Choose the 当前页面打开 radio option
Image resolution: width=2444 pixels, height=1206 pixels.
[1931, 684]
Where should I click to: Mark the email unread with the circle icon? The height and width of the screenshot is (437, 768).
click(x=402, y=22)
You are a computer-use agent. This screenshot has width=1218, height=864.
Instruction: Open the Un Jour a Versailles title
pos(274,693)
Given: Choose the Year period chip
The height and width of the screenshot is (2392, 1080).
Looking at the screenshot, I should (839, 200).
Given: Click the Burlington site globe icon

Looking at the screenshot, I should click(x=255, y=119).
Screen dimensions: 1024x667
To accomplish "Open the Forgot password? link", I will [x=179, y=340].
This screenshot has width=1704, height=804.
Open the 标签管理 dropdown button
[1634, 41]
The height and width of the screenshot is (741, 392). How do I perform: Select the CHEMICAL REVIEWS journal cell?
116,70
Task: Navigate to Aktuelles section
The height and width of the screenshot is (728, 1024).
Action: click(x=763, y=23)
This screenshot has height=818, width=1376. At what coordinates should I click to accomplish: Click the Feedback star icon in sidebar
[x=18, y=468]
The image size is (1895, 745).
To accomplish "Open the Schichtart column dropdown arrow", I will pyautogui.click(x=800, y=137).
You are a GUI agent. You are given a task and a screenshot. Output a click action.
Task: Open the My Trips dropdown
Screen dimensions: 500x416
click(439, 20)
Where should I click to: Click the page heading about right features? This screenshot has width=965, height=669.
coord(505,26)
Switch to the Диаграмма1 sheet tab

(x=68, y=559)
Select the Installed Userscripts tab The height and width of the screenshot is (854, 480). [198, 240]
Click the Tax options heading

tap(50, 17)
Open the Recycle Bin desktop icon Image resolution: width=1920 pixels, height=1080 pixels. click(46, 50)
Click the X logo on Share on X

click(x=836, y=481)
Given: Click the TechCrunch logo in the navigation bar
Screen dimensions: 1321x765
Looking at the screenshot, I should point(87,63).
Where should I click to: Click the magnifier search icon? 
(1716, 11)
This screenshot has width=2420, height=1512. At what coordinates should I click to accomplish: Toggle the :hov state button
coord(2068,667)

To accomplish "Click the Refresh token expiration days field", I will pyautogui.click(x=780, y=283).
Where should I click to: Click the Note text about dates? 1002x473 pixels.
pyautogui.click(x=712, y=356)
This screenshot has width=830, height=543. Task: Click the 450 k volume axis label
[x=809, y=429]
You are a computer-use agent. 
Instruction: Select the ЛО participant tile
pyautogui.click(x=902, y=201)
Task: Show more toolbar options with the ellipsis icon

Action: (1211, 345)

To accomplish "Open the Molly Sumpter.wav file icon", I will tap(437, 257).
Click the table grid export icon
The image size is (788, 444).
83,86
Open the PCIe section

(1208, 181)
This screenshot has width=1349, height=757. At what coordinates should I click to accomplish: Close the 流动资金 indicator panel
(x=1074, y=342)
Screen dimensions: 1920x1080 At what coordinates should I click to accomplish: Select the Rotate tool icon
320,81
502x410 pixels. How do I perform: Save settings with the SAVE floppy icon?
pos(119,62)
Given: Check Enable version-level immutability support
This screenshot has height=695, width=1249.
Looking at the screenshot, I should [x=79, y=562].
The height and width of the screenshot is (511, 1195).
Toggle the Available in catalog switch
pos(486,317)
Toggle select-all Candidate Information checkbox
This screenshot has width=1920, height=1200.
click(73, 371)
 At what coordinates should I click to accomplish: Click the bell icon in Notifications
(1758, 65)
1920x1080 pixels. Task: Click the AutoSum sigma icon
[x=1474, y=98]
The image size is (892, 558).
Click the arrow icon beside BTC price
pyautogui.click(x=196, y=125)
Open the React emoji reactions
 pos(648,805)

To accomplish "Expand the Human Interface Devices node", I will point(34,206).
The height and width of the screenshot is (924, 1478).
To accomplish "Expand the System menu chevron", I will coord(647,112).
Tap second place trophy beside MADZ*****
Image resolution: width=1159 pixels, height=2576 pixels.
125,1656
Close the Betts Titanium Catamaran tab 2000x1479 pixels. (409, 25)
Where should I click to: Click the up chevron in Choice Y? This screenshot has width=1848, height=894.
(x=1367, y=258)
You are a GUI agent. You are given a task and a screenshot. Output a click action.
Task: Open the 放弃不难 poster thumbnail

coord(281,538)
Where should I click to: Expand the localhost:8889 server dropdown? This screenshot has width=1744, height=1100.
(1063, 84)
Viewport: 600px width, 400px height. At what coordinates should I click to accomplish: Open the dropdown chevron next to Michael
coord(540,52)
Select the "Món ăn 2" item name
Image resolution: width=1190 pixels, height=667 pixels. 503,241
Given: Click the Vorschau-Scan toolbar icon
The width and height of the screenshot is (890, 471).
■ ■ ■ ■ ■
*WHAT IS BEING ASKED*
Find every line in the material above that contains the word "chevron" and copy each of those lines in full. Case counts.

*TASK RESPONSE*
To accomplish "Expand the System menu chevron", I will coord(647,112).
Where should I click to: Click the up chevron in Choice Y? This screenshot has width=1848, height=894.
Viewport: 600px width, 400px height. At what coordinates should I click to accomplish: Open the dropdown chevron next to Michael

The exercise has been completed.